Announcing maintenance, and avoiding clock confusion
I'll see you at 12! At 12am, 12pm, 00:00, or 24:00? Tomorrow or today?
If you’ve ever been responsible for a site or service with many users, you’ll be familiar with the problem of “I need to upgrade the server but don’t want to disrupt users”. If your users are mostly based in one country, there’s an obvious time window when you can do exactly that: during the night, when everyone is asleep.
There’s some downsides to that, but I’d like to focus on a less obvious one first. Most people should be asleep by 23:00, and engineers love to do things on round numbers. The next big round number is midnight. This is where the problem lies.
If you’re in a country that doesn’t use the 24 hour clock, it’s 12am1. However, some people refer to it by 12pm, because 12 is where a.m changes to p.m or vice versa2. But switching to the 24 hour clock doesn’t exactly solve it, either. Let’s introduce a theoretical date and time, 20/01/2024 00:00.
Does this refer to:
One minute after 19/01/2024 23:59
One minute after 20/01/2024 23:59
The correct answer is 1), but it can be interpreted to mean 2), too. Things get more confusing when you introduce 20/01/2024 24:00, as that should mean “one minute after 20/01/2024 23:59”. But it is sometimes used as “one minute after 19/01/2024 23:59”.
All this is pretty cultural. Beyond the divide of the 24 hour clock and the 12 hour clock, there’s also an element of language. Different languages refer to time in different ways. In Norway, “half 4” refers to 15:30, whereas in British English, it’s 16:30. It doesn’t stop there, though. Dialects differ even within a country. What would you refer to as the morning meal, the midday meal, and the evening meal3? Depending on where you’re from, these terms all apply:
Morning: breakfast
Midday: lunch, dinner
Evening: dinner, tea, supper
If you’re working in a diverse team, be it country-wise, language-wise, or even dialect-wise, it’s usually a good idea to stick to the 24 hour clock when referring to events in text, and remove ambiguity and possible misinterpretations.
Back to the 00:00 problem, though.
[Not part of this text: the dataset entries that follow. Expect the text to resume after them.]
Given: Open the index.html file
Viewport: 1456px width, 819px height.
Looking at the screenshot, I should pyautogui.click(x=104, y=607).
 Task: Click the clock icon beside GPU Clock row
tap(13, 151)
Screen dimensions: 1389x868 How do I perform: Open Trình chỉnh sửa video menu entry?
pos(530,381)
The travel industry, such as flights or trains, usually avoids 00:004. It’s standard practice to schedule one side, either at 23:59 or 00:01. This removes all uncertainty by firmly putting the time into one day or another. I go one further, and recommend +/- 5 minutes, just to be super clear. It’s entirely feasible for people to understand each other when talking about 00:00, but why risk it? 00:05 or 23:55 is more clear.
The best time to have downtime, for developers, is usually during the working day. Your team is around, people can be called in to help. Everyone is usually at a computer. It becomes more obvious when something is wrong, because people are actually using or working with a service. If you’re performing a large migration that could take your service offline, you might not be able or want to do it during the workday, and it often makes business sense to do it out of hours.
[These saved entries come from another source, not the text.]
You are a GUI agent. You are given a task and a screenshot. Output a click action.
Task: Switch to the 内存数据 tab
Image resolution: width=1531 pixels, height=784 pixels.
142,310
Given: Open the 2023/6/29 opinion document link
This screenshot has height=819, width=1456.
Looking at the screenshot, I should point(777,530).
Regardless of when it’s scheduled to happen, there’s some basic rules to follow:
Inform the teams that will be impacted ahead of time.
At least a week in advanced is good, but don’t do it too far out - people will forget. Post a reminder when the time gets close.
Announce the maintenance in public channels, where people can easily find the message, even if you’re not aware of them being directly impacted. Direct messages or emails will only apply to the specific people you target. Whereas public channel messages are easily shareable or searchable, even for those that you haven’t considered to be directly impacted.
The service documentation should make it very obvious where to find these messages, whether it’s in the Github repo, official documentation, or a service catalogue. Invite people to the public channel if you know they will be impacted.
Keep it short and sweet, but highlight:
The expected start date and time (with the timezone5)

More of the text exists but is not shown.